__Problem details__
Could you write out the opening lines of the data, word for word, stopping after the line that contains "Task: Click the top colorbar 0.75 tick label"?

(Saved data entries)
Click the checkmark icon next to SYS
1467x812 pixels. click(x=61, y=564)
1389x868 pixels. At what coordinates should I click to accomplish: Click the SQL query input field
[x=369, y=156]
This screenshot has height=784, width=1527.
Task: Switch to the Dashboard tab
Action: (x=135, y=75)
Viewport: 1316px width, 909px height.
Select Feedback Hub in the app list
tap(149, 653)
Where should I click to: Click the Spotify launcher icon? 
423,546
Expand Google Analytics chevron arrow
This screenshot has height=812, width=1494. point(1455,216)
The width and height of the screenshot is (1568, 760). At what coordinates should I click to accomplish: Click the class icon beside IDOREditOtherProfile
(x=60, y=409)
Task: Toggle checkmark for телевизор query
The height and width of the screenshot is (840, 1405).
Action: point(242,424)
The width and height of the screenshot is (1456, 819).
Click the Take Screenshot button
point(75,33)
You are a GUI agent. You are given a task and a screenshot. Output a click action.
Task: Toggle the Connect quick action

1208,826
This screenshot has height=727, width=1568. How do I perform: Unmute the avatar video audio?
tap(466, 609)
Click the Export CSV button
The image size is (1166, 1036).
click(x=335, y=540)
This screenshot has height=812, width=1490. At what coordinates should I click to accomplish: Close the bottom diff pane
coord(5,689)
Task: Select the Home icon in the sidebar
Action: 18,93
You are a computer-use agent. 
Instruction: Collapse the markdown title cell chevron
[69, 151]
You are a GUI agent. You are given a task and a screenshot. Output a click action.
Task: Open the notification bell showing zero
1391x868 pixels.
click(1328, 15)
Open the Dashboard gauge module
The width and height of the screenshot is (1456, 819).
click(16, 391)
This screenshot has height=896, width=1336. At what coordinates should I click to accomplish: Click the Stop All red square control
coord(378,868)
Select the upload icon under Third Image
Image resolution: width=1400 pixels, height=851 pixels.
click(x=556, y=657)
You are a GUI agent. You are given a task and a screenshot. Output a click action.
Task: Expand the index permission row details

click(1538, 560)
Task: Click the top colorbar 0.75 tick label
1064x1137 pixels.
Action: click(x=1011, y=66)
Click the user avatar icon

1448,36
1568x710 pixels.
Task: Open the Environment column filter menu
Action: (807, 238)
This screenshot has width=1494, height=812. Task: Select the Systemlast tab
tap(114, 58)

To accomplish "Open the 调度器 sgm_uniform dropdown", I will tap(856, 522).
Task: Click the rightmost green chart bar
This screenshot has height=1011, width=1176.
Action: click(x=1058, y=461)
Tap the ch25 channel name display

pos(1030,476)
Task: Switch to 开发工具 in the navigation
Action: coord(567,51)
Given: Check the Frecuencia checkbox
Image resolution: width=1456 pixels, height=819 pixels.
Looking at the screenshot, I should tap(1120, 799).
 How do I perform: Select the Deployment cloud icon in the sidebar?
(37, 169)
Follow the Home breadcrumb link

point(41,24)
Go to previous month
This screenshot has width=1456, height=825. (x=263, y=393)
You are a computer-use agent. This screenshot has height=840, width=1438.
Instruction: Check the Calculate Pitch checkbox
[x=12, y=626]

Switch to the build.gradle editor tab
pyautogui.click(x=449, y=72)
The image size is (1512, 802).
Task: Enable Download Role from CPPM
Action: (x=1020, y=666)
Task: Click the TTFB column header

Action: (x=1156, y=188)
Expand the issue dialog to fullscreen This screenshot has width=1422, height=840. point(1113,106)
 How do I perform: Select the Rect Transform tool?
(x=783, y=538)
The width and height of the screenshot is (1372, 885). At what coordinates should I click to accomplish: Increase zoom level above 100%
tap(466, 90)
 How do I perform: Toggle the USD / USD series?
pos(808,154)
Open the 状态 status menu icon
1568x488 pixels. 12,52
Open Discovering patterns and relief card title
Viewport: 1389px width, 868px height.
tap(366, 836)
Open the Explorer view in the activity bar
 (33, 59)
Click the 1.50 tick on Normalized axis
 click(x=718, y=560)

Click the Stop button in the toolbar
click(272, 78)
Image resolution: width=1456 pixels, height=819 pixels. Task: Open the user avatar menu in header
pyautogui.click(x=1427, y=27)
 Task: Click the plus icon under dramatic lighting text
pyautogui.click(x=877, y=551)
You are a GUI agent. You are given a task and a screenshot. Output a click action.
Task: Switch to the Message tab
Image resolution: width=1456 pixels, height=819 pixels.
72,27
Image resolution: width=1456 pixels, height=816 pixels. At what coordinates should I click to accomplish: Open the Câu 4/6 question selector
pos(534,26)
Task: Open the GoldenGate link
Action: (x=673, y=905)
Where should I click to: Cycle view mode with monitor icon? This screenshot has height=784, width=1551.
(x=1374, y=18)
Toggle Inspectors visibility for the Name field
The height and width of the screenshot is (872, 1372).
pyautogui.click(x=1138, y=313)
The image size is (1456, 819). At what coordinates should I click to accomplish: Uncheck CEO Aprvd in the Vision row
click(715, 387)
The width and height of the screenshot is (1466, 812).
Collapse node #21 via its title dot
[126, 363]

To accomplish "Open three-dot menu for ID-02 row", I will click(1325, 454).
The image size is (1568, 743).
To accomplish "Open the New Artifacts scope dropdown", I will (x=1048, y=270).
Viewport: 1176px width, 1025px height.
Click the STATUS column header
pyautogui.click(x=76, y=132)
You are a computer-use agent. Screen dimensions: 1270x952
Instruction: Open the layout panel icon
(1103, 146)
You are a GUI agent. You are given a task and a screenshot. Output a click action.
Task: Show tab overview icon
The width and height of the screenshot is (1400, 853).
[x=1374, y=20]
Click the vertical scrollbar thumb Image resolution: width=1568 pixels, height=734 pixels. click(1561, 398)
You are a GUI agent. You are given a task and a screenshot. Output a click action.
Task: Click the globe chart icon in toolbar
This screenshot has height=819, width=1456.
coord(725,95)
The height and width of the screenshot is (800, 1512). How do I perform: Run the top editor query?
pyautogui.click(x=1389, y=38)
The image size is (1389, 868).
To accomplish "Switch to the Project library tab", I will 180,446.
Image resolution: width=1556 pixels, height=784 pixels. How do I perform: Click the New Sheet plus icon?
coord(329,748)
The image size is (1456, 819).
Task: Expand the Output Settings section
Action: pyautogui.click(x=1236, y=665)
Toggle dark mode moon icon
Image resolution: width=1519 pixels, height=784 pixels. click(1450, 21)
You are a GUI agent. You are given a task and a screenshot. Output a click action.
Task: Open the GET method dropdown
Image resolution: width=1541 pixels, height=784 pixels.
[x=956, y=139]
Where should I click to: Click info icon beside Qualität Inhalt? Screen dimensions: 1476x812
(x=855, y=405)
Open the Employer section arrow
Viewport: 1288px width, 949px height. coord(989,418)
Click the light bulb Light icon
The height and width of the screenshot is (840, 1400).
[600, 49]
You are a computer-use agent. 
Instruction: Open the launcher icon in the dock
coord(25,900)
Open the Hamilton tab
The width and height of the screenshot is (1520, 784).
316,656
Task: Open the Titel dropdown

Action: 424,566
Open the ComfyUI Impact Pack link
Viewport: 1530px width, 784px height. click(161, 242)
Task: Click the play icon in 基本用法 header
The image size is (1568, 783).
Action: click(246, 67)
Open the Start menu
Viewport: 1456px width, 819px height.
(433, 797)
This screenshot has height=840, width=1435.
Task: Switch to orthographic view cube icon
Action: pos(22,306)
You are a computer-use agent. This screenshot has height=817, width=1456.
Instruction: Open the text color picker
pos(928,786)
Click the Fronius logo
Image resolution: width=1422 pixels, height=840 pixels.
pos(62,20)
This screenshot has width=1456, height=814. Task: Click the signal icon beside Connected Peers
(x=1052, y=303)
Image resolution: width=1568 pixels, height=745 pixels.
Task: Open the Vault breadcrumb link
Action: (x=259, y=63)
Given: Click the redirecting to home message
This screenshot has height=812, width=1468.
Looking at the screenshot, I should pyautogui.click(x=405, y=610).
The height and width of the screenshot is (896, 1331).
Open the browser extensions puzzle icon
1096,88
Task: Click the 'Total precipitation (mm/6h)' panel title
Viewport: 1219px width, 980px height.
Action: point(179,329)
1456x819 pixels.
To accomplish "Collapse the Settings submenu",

__Your solution__
Click the checkmark icon next to SYS
1467x812 pixels. click(x=61, y=564)
1389x868 pixels. At what coordinates should I click to accomplish: Click the SQL query input field
[x=369, y=156]
This screenshot has height=784, width=1527.
Task: Switch to the Dashboard tab
Action: (x=135, y=75)
Viewport: 1316px width, 909px height.
Select Feedback Hub in the app list
tap(149, 653)
Where should I click to: Click the Spotify launcher icon? 
423,546
Expand Google Analytics chevron arrow
This screenshot has height=812, width=1494. point(1455,216)
The width and height of the screenshot is (1568, 760). At what coordinates should I click to accomplish: Click the class icon beside IDOREditOtherProfile
(x=60, y=409)
Task: Toggle checkmark for телевизор query
The height and width of the screenshot is (840, 1405).
Action: point(242,424)
The width and height of the screenshot is (1456, 819).
Click the Take Screenshot button
point(75,33)
You are a GUI agent. You are given a task and a screenshot. Output a click action.
Task: Toggle the Connect quick action

1208,826
This screenshot has height=727, width=1568. How do I perform: Unmute the avatar video audio?
tap(466, 609)
Click the Export CSV button
The image size is (1166, 1036).
click(x=335, y=540)
This screenshot has height=812, width=1490. At what coordinates should I click to accomplish: Close the bottom diff pane
coord(5,689)
Task: Select the Home icon in the sidebar
Action: 18,93
You are a computer-use agent. 
Instruction: Collapse the markdown title cell chevron
[69, 151]
You are a GUI agent. You are given a task and a screenshot. Output a click action.
Task: Open the notification bell showing zero
1391x868 pixels.
click(1328, 15)
Open the Dashboard gauge module
The width and height of the screenshot is (1456, 819).
click(16, 391)
This screenshot has height=896, width=1336. At what coordinates should I click to accomplish: Click the Stop All red square control
coord(378,868)
Select the upload icon under Third Image
Image resolution: width=1400 pixels, height=851 pixels.
click(x=556, y=657)
You are a GUI agent. You are given a task and a screenshot. Output a click action.
Task: Expand the index permission row details

click(1538, 560)
Task: Click the top colorbar 0.75 tick label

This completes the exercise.